DATA EXCERPTS START

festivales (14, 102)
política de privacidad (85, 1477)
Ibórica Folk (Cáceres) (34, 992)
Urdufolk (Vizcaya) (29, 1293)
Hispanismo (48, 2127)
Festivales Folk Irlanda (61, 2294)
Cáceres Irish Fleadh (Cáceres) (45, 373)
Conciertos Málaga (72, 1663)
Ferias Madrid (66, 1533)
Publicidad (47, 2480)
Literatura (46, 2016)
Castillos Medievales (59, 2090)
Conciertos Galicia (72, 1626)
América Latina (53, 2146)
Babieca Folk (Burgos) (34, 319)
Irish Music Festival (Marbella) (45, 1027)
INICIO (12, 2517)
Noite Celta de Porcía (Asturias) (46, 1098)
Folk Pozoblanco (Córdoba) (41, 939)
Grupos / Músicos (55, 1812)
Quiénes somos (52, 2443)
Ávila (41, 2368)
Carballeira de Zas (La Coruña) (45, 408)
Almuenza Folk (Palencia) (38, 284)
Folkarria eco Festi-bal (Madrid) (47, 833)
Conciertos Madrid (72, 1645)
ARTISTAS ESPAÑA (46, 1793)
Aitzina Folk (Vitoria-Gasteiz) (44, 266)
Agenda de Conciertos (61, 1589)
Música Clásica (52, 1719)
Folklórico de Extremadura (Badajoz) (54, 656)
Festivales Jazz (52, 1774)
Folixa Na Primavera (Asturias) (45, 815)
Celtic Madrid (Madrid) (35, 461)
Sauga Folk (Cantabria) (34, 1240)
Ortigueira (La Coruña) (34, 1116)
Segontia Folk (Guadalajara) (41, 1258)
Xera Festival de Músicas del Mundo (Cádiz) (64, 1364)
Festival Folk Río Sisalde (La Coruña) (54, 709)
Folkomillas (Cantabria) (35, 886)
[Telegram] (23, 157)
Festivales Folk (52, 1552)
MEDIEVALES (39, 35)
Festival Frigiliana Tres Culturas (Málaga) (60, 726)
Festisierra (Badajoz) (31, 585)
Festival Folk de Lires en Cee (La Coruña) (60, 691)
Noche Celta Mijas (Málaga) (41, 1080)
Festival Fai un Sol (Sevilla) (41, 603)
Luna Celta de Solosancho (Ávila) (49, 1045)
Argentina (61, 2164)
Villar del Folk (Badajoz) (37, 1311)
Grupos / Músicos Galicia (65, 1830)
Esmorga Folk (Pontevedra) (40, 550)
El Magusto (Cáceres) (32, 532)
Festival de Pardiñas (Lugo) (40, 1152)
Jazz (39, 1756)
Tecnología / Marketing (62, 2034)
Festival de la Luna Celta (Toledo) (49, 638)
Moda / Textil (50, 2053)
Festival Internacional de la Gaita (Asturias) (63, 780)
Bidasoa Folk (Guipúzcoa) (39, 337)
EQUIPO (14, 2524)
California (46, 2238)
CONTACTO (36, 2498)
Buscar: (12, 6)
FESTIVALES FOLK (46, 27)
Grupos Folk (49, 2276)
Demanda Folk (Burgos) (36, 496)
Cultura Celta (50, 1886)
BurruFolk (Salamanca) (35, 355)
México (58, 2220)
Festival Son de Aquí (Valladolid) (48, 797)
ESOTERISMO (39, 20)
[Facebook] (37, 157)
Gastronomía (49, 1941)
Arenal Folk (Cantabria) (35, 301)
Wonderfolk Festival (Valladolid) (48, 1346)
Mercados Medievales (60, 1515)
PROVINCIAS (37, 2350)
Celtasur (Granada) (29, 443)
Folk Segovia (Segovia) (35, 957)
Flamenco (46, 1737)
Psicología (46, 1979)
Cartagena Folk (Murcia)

DATA EXCERPTS END

■ WHAT IS EXPECTED: Repeat the material above exactly, beginning with its first line and ending with the line that holds "Literatura (46, 2016)", and leave out everything else.

■ ANSWER BOX:
festivales (14, 102)
política de privacidad (85, 1477)
Ibórica Folk (Cáceres) (34, 992)
Urdufolk (Vizcaya) (29, 1293)
Hispanismo (48, 2127)
Festivales Folk Irlanda (61, 2294)
Cáceres Irish Fleadh (Cáceres) (45, 373)
Conciertos Málaga (72, 1663)
Ferias Madrid (66, 1533)
Publicidad (47, 2480)
Literatura (46, 2016)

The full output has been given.